Las personas. Diferentes a cuánto uno espera. Visten diferente, hablan diferente, y hasta puede que piensen diferente. Pero sienten igual. Somos iguales en esencia, diferentes en detalles. Ahora entendíamos con precisión que significa ser ecuatoriano. Cuando encuentras la raíz has hallado la razón y quizá muchas respuestas. Incluso a áquellas interrogantes que nunca te planteaste; y, a las que no tuviste el valor de contestar.
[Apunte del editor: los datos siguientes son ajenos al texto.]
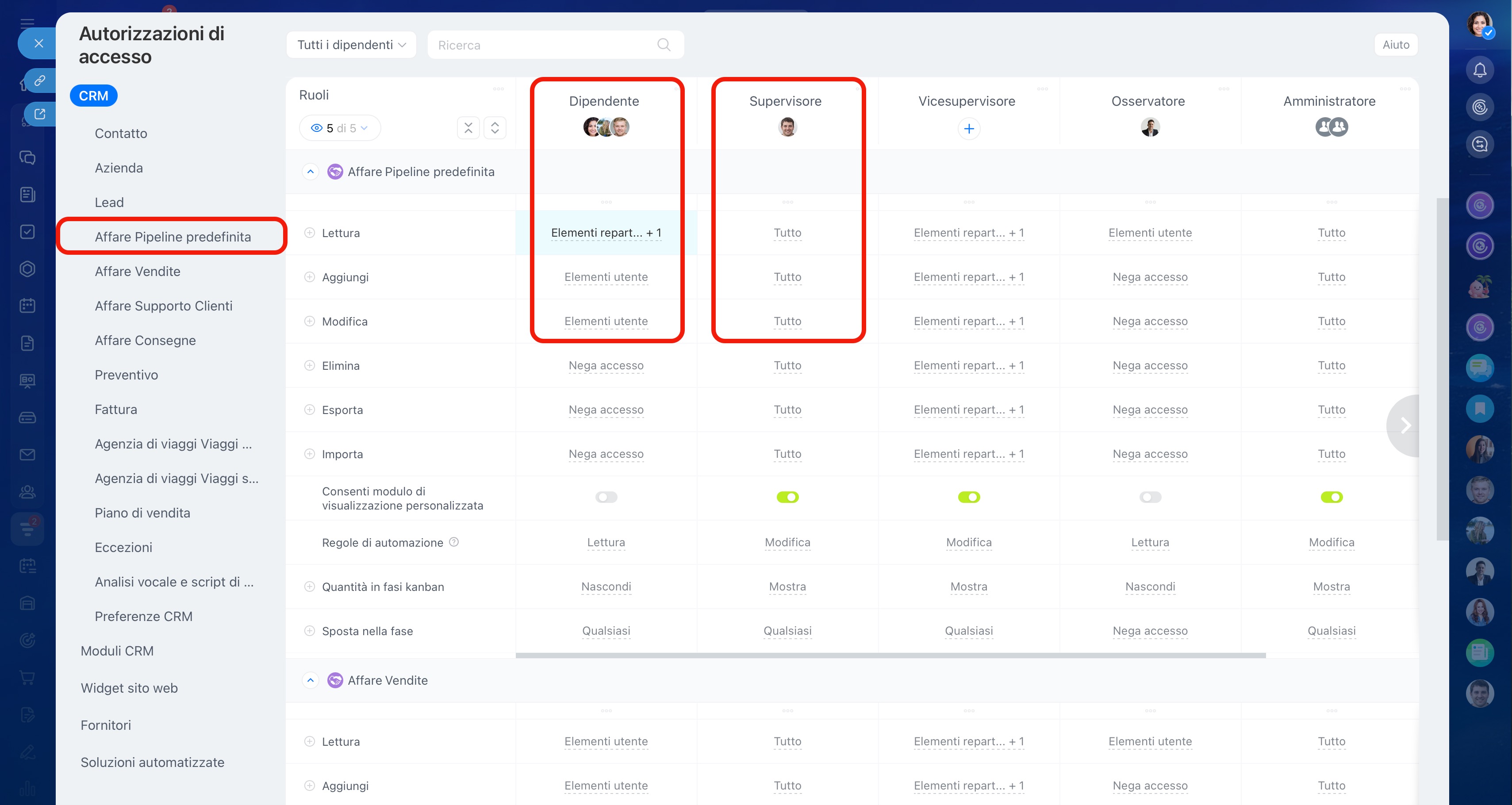
Task: Collapse Affare Pipeline predefinita section
Action: pyautogui.click(x=311, y=172)
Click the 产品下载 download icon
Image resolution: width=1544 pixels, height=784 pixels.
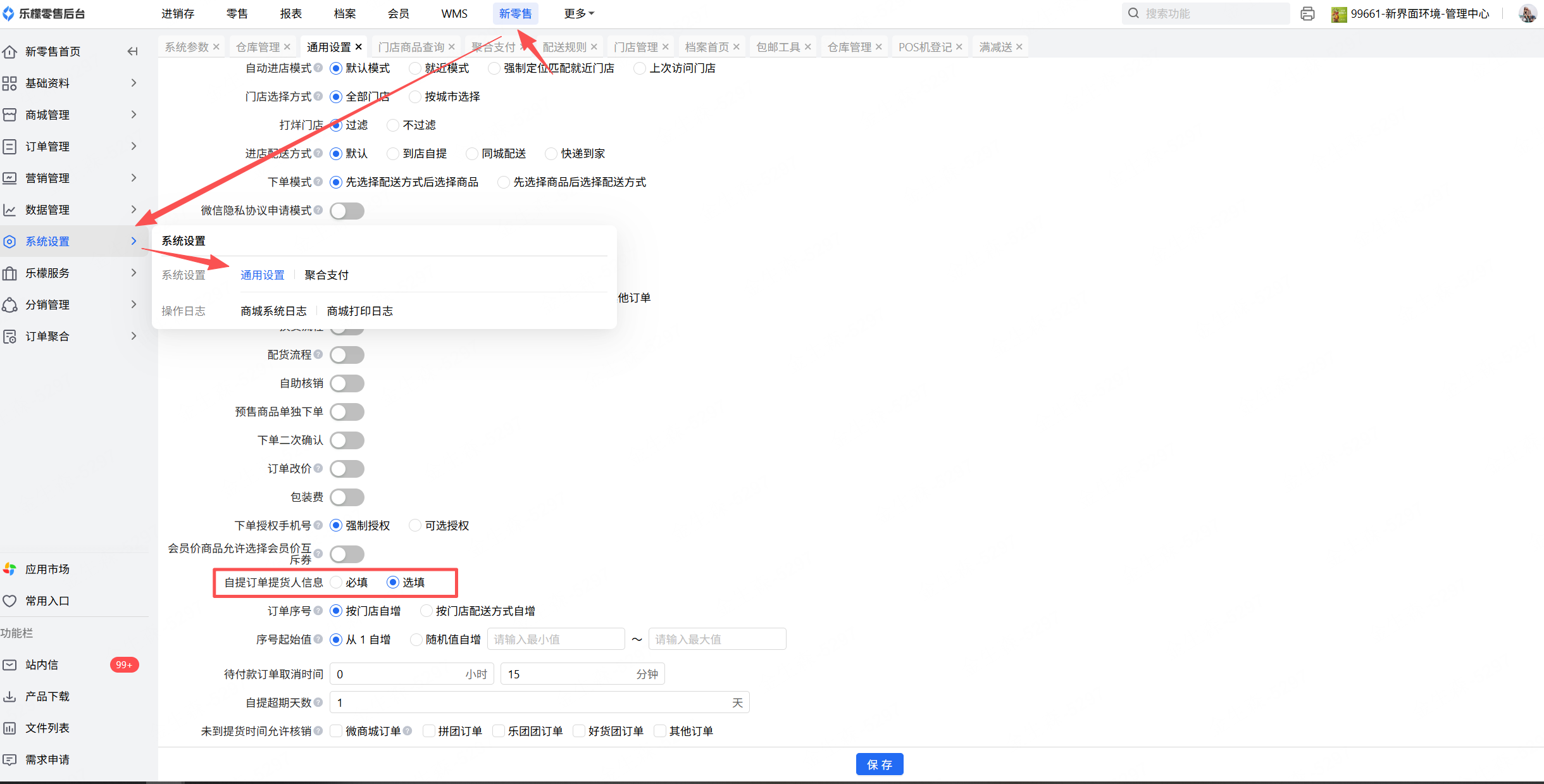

Una lluvia tenúe que marcaba cardenales en los vidrios clausurados de mi ventana anunciaba que llegábamos a nuestro destino. Rumichaca. La frontera final.
Ninguno de los tres había pisado una frontera terrena antes. No sabíamos que esperar. Lo cierto es que mientras mi aprehensión tocaba notas agudas en el pentagrama de mis diálogos internos, mis compañeros habrían conseguido el sosiego vicioso de una purga de juergas, acomodando sus sendas cabezas en sus sendos hombros. Dormidos, como un buen par de borrachos, con un arroyuelo de saliva deslizándose por las comisuras de sus bocas espantosamente abiertas.
- Son una pendejada. ¡Maricones, ya despiértense! - les dije. Había aclarado mi voz. Y resistido el vómito, el mareo, la anoxia y la mala comida.
La frontera nos esperaría. Con el reto de cruzar por primera vez a pie la separación virtual de dos pueblos. Si había algo que diera sentido a la aventura, si existía un punto en donde terminaba la ronda clasificatoria y empezaba la carrera, ese era justo allí y en ese momento. Rumichaca. A unos minutos de Colombia y a solo unos pasos de las memorias que hoy invaden estas crónicas.